Replika and Wabi founder Eugenia Kuyda says advances in AI coding tools have made hiring junior engineers “extremely expensive and completely unsustainable” for startups, arguing that every junior hire now competes with what she calls a “1,000x engineer.” In an interview with Platformer, Kuyda described her company’s shift to a small team of elite engineers—between 10 and 15 “players on the pitch”—supported by contractors, as a model for building a billion-dollar company in the AI era.
Kuyda’s latest venture, Wabi, is building a platform that lets users create apps via text prompts, positioning itself as a potential replacement for traditional enterprise software. She frames the current moment as “the Microsoft DOS era of AI interfaces,” and argues that an easy-to-use graphical user interface—akin to Windows—will soon let non-experts build and share personalized software. This, she predicts, could disrupt the long tail of subscription-based apps by enabling users to create their own tools.

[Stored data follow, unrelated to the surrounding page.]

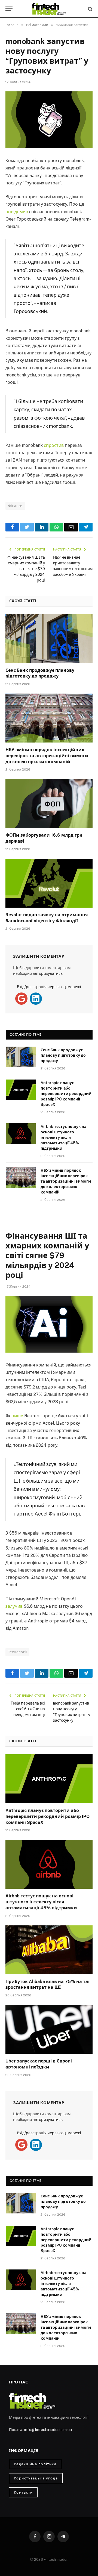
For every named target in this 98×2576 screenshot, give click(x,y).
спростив (54, 445)
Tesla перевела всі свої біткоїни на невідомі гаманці (27, 1709)
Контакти (23, 2492)
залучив (14, 1606)
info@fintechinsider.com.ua (48, 2429)
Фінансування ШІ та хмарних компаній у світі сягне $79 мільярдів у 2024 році (26, 568)
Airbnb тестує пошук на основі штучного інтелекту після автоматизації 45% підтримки (63, 1137)
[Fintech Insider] (49, 9)
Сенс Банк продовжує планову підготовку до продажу (63, 1055)
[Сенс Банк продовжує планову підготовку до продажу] (49, 638)
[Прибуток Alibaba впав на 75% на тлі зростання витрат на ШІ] (49, 1949)
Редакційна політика (35, 2464)
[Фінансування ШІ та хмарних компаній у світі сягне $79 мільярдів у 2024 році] (49, 1324)
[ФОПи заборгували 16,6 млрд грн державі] (49, 803)
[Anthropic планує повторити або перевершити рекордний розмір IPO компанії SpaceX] (21, 1090)
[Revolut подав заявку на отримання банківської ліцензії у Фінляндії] (49, 883)
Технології (17, 1652)
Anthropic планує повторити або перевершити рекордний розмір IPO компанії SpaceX (66, 1094)
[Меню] (9, 9)
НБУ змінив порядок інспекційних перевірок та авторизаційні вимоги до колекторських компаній (46, 755)
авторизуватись (48, 973)
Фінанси (15, 506)
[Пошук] (90, 9)
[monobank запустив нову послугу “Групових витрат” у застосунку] (49, 119)
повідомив (16, 211)
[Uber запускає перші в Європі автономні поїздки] (49, 2029)
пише (17, 1415)
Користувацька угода (36, 2478)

The company is preparing to exit beta and launch publicly by the end of June 2026, according to Kuyda. Wabi’s approach contrasts with the industry’s prevailing optimism about AI’s impact on software engineering jobs, which has largely suggested that AI will increase demand for engineers rather than reduce it.
Kuyda’s perspective is grounded in her experience leading Replika, an AI companion app with more than 40 million users, and her observation that early-stage AI systems—despite technical limitations—could meet deep human needs. She recounts how Replika’s early, rudimentary chatbot technology still fostered meaningful emotional connections for users grieving a loss, underscoring both the technology’s early promise and its reliance on human vulnerability.